#### Directions
Please update the rows from the line containing "You are a computer-use" through the end of the rows by changing "purple" to "violet" and keeping everything else the same. Return only those rows, without the pictures.

#### Available records
• • •

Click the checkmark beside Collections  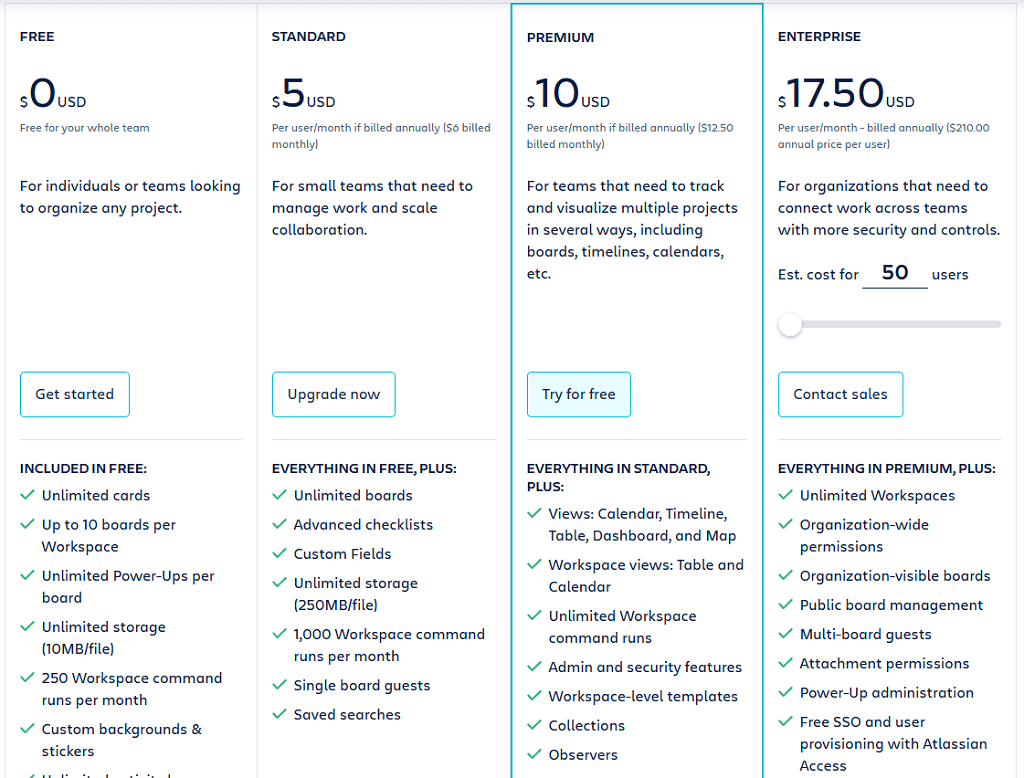pyautogui.click(x=534, y=725)
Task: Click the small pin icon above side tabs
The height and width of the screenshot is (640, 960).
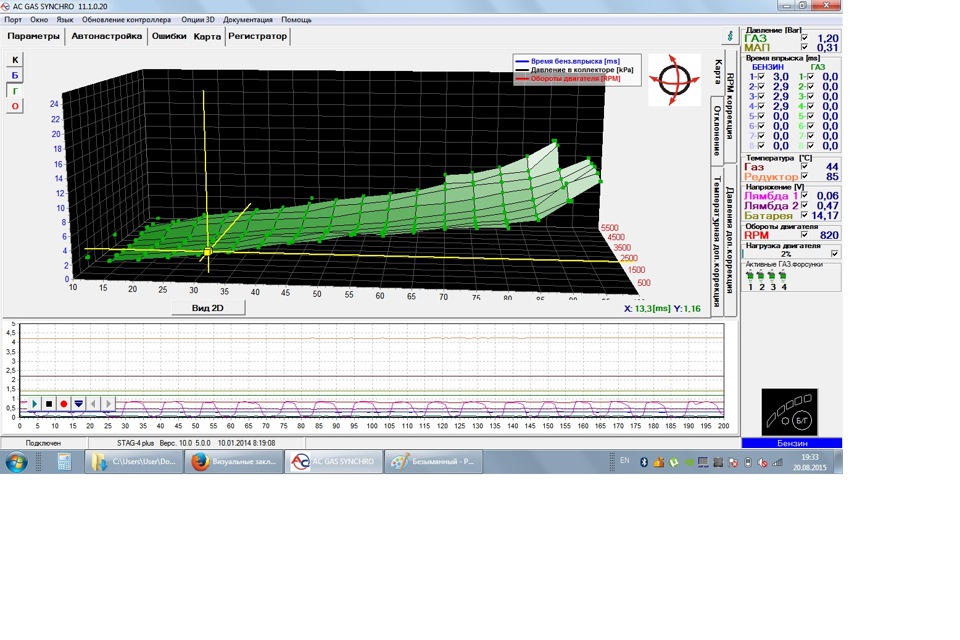Action: point(730,36)
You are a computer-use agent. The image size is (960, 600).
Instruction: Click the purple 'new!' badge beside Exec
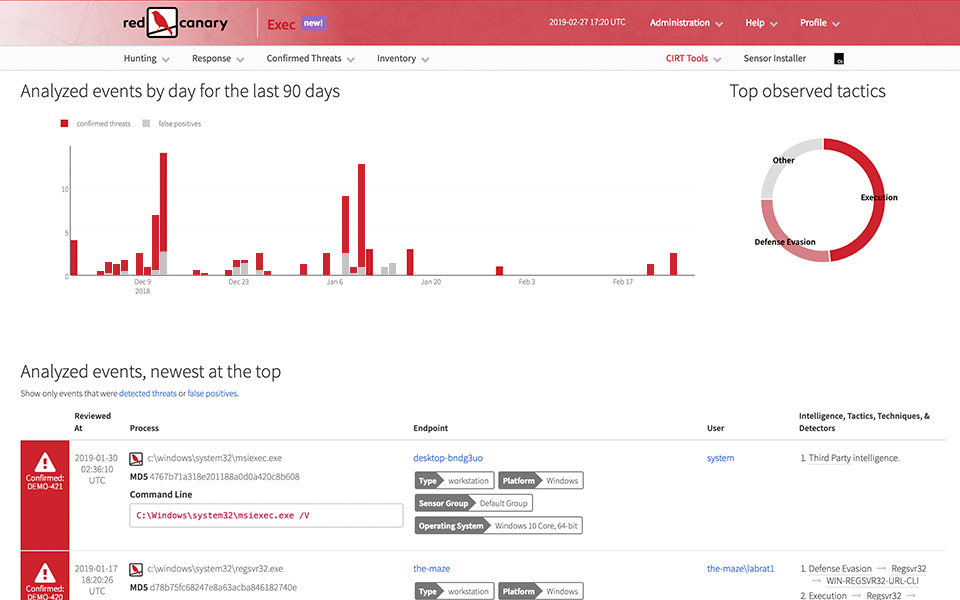pyautogui.click(x=313, y=23)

• • •

#### Complete answer
You are a computer-use agent. The image size is (960, 600).
Instruction: Click the violet 'new!' badge beside Exec
pyautogui.click(x=313, y=23)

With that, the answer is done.